Without skipping or changing anything, print all the entries.

- Opening Delimiter -

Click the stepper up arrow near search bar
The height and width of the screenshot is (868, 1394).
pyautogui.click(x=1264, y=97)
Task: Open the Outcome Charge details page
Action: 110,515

- Closing Delimiter -

=== Answer space ===
Click the stepper up arrow near search bar
The height and width of the screenshot is (868, 1394).
pyautogui.click(x=1264, y=97)
Task: Open the Outcome Charge details page
Action: 110,515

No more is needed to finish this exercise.